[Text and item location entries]
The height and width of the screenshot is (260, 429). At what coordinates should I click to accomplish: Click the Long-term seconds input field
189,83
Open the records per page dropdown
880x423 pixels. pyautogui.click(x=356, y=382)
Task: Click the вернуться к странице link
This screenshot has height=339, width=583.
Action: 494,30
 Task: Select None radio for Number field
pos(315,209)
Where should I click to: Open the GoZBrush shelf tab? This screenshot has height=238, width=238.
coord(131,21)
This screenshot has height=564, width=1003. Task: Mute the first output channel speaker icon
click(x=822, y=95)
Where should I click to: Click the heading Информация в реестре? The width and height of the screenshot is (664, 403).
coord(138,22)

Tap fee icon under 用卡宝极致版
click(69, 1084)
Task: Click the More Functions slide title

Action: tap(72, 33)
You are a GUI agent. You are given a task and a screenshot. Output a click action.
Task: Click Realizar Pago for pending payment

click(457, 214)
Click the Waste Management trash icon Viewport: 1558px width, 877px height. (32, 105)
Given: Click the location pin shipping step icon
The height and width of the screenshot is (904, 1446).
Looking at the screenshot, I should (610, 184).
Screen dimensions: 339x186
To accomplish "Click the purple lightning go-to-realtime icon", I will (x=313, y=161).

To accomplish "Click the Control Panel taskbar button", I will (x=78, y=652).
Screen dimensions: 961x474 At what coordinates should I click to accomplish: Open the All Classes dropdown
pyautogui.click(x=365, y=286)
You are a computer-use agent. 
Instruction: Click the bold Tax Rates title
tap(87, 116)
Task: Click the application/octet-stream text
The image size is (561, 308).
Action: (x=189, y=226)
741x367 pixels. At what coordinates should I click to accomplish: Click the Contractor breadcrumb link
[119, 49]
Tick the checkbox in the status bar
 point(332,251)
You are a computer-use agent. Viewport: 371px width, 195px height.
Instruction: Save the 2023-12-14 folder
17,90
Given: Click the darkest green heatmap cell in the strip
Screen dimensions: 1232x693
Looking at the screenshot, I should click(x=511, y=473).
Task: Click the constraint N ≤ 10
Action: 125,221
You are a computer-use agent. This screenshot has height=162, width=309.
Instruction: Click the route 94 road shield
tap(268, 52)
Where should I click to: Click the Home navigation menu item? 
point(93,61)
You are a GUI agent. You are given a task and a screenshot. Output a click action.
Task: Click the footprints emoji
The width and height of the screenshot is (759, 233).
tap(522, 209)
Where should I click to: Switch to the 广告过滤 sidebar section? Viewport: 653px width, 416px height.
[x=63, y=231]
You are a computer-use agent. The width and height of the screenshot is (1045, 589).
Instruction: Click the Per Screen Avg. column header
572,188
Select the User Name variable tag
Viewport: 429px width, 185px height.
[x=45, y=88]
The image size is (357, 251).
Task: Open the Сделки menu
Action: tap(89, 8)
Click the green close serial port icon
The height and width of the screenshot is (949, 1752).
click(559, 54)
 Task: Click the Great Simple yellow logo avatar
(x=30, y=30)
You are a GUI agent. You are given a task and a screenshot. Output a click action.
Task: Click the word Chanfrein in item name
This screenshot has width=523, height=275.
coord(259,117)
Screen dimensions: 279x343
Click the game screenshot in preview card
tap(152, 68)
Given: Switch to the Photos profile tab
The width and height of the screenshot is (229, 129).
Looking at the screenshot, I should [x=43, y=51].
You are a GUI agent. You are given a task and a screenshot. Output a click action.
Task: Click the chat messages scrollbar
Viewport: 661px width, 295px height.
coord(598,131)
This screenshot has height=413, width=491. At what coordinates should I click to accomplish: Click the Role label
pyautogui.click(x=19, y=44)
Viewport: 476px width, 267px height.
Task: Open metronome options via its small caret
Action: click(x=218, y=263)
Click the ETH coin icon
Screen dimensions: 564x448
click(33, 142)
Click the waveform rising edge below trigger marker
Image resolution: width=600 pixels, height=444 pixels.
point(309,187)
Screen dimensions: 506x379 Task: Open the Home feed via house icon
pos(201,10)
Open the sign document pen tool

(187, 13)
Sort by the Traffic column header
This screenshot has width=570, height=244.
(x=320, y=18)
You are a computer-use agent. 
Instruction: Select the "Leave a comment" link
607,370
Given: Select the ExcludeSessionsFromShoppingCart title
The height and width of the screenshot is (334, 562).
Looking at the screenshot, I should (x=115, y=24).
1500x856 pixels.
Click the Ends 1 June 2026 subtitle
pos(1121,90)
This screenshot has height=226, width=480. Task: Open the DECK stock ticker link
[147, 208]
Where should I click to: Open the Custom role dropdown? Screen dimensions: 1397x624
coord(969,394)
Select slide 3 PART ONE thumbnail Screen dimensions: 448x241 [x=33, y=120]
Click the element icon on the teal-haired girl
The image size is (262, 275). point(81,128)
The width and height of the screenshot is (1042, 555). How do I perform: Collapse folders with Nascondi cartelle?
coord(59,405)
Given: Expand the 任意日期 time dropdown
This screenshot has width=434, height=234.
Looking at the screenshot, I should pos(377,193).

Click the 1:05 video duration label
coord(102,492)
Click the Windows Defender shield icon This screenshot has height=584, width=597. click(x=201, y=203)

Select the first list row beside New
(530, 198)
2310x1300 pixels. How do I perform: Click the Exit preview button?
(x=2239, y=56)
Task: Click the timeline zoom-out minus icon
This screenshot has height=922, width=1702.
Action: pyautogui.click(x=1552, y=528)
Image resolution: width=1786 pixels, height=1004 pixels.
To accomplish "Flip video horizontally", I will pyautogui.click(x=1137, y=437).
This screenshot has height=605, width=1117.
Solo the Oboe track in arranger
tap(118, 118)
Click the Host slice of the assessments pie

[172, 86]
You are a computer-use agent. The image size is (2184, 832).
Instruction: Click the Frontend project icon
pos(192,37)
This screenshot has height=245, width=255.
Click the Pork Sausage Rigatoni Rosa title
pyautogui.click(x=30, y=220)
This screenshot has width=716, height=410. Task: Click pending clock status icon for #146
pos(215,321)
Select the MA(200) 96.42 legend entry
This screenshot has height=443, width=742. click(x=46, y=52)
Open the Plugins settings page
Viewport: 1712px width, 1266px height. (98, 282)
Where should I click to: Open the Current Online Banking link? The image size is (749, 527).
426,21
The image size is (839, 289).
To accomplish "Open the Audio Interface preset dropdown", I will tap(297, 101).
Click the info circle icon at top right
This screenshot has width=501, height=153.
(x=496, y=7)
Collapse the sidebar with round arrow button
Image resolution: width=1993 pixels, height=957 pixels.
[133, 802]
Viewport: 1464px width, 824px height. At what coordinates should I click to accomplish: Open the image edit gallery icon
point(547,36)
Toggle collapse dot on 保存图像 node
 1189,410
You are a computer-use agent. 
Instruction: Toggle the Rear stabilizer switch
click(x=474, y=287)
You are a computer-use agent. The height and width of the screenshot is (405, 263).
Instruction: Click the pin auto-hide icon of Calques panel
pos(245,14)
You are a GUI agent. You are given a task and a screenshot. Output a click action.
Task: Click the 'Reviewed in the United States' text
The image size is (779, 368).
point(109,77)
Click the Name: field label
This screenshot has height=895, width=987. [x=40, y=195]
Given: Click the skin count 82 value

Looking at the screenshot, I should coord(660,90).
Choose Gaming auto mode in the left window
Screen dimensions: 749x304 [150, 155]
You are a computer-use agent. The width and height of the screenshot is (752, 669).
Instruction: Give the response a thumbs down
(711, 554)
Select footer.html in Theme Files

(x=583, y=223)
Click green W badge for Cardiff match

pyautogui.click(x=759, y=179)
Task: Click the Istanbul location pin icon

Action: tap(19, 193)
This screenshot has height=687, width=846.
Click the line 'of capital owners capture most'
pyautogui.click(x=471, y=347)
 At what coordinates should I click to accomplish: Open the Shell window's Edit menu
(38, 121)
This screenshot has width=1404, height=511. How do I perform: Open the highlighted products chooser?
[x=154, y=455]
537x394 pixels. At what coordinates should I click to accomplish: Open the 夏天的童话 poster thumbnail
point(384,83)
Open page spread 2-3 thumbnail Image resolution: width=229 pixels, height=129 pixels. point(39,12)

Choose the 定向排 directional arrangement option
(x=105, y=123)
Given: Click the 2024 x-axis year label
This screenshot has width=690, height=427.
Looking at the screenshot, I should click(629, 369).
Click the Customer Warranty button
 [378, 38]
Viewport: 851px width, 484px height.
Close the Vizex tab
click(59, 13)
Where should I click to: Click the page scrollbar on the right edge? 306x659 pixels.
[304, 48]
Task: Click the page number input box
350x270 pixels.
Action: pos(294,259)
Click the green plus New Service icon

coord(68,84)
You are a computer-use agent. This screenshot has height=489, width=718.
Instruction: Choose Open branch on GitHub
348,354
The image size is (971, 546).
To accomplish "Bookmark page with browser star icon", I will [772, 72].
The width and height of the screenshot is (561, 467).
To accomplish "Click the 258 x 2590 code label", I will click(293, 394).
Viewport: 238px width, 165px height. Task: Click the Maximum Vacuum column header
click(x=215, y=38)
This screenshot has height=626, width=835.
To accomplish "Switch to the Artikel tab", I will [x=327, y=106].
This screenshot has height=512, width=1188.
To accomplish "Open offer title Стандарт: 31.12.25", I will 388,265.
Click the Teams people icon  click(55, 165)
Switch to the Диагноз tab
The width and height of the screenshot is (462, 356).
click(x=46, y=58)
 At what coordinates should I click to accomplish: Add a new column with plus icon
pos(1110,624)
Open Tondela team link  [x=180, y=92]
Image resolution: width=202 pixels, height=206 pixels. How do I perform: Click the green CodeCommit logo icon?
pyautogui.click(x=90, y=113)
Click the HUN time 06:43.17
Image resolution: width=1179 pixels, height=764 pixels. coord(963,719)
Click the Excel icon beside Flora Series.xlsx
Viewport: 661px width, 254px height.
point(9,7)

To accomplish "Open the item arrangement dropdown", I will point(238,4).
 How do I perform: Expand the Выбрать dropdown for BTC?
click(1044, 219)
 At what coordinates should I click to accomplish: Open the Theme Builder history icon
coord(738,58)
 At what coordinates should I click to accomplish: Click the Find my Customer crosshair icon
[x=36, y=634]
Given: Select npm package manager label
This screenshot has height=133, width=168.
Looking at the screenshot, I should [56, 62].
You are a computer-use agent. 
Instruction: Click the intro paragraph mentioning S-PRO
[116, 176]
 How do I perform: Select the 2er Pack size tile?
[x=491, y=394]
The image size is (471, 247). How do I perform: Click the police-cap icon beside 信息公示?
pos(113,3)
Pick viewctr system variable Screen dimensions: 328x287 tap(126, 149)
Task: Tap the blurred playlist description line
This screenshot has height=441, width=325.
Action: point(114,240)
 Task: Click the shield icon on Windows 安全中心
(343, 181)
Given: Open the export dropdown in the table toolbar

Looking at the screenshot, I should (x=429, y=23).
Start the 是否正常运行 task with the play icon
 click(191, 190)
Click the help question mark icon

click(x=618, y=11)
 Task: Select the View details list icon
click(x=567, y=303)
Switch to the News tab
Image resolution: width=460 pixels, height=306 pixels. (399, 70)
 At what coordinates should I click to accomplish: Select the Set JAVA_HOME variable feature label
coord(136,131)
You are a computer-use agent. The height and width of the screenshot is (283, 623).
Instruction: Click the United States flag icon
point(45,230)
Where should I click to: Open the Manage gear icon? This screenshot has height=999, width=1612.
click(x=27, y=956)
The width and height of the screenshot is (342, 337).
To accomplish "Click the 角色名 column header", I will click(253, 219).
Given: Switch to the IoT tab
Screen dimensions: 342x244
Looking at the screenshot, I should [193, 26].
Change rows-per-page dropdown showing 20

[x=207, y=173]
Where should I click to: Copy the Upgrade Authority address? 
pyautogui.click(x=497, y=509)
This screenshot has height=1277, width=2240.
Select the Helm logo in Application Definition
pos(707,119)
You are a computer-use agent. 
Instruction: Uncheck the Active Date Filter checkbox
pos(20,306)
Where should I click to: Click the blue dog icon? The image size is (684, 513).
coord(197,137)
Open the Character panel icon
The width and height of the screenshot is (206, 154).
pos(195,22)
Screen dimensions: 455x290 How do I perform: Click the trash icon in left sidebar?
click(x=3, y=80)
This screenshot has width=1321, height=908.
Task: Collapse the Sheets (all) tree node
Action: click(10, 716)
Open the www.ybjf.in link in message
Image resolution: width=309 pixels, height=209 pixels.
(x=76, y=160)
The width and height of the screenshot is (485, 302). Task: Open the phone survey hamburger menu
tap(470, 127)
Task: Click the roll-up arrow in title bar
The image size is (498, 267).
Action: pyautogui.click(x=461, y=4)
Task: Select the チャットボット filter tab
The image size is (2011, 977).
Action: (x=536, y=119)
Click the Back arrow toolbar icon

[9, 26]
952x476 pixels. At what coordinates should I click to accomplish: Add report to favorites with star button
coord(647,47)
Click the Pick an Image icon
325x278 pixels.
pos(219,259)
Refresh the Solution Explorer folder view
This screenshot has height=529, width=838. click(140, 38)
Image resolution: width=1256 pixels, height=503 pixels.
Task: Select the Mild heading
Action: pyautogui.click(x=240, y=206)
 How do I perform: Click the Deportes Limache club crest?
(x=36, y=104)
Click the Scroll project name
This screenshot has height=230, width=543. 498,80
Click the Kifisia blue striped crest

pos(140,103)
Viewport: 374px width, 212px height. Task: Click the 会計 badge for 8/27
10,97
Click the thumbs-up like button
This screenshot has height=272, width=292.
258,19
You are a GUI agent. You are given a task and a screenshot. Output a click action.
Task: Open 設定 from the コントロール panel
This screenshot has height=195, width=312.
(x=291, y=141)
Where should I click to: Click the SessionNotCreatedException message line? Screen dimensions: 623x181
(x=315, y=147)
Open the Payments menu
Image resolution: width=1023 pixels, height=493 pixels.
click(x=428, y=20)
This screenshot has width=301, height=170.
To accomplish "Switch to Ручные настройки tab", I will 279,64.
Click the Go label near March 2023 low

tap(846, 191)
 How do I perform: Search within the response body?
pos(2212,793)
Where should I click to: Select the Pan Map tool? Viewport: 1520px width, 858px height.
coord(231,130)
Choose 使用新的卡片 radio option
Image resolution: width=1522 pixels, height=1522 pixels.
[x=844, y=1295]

Aim of the exercise >>
Rewrite the rows starting with the line that contains "has height=489, width=718." and going on through the line that contains "click(x=215, y=38)", keeping the requests unchanged. Multiply each click coordinate in the answers by 1.55 and round it to a whole number, with halves rounded up.

Worked answer >>
You are a computer-use agent. This screenshot has height=489, width=718.
Instruction: Choose Open branch on GitHub
539,549
The image size is (971, 546).
To accomplish "Bookmark page with browser star icon", I will [1197, 112].
The width and height of the screenshot is (561, 467).
To accomplish "Click the 258 x 2590 code label", I will click(454, 611).
Viewport: 238px width, 165px height. Task: Click the Maximum Vacuum column header
click(x=333, y=59)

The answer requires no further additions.